Look below for the line with "Given: Select the PayLoad type value Json". Retype it and every line after it to the end, exactly, but leave out the pictures.

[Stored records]
== == ==
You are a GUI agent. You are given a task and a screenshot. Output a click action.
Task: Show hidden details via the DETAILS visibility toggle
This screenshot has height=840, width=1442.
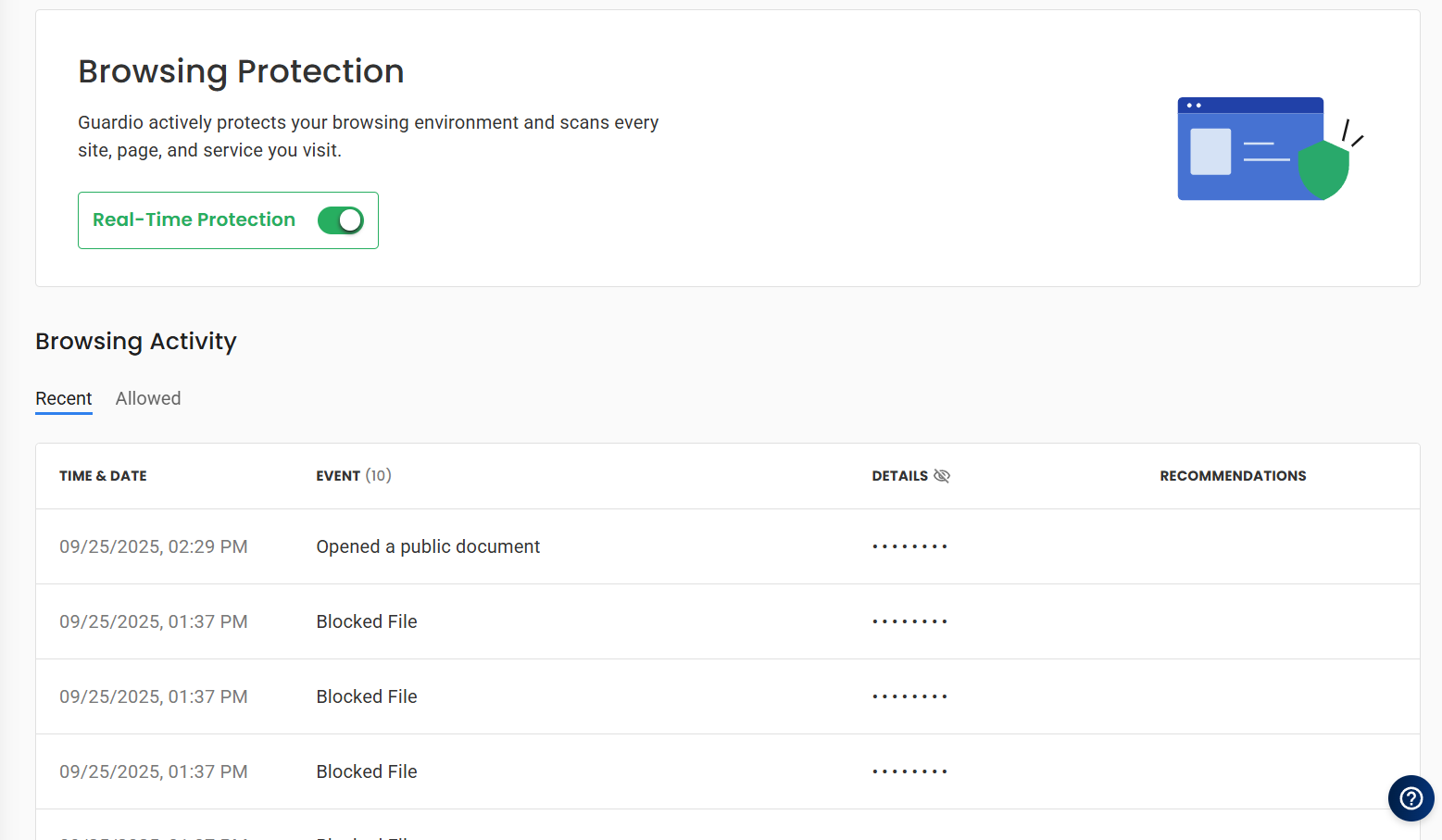click(x=942, y=475)
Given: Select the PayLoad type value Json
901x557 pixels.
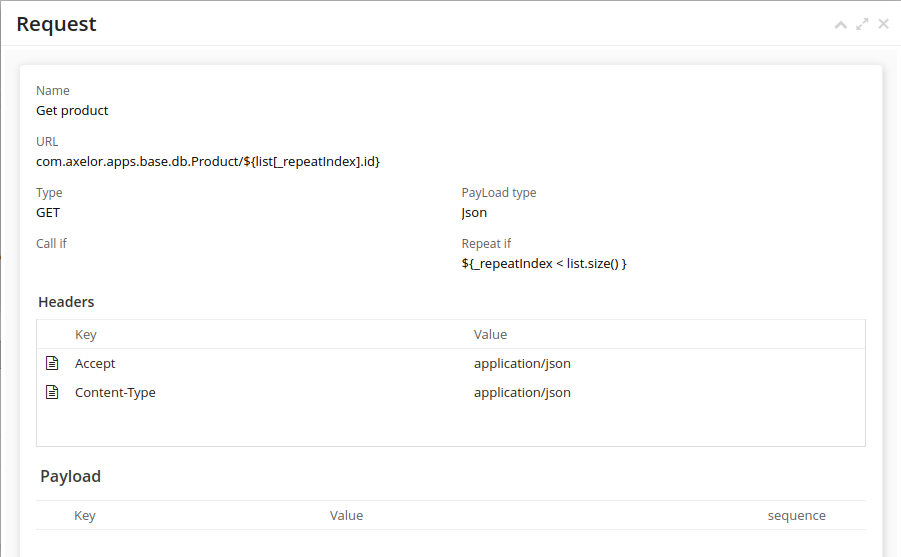Looking at the screenshot, I should click(x=474, y=213).
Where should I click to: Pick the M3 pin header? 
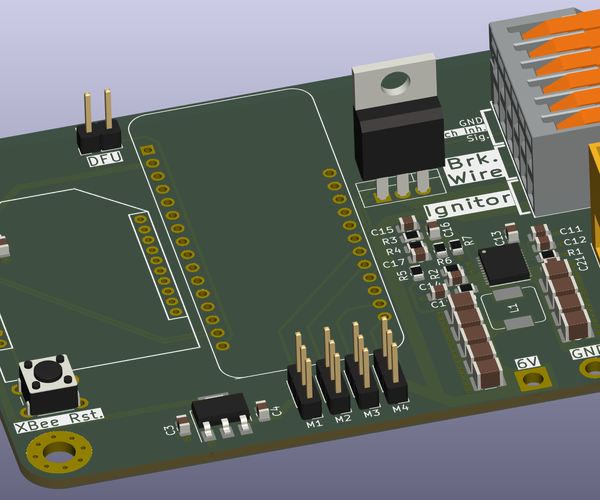362,369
== == ==
- [Reply]
Given: Select the PayLoad type value Json
901x557 pixels.
Looking at the screenshot, I should click(x=474, y=213).
Where should I click to: Pick the M3 pin header? 
362,369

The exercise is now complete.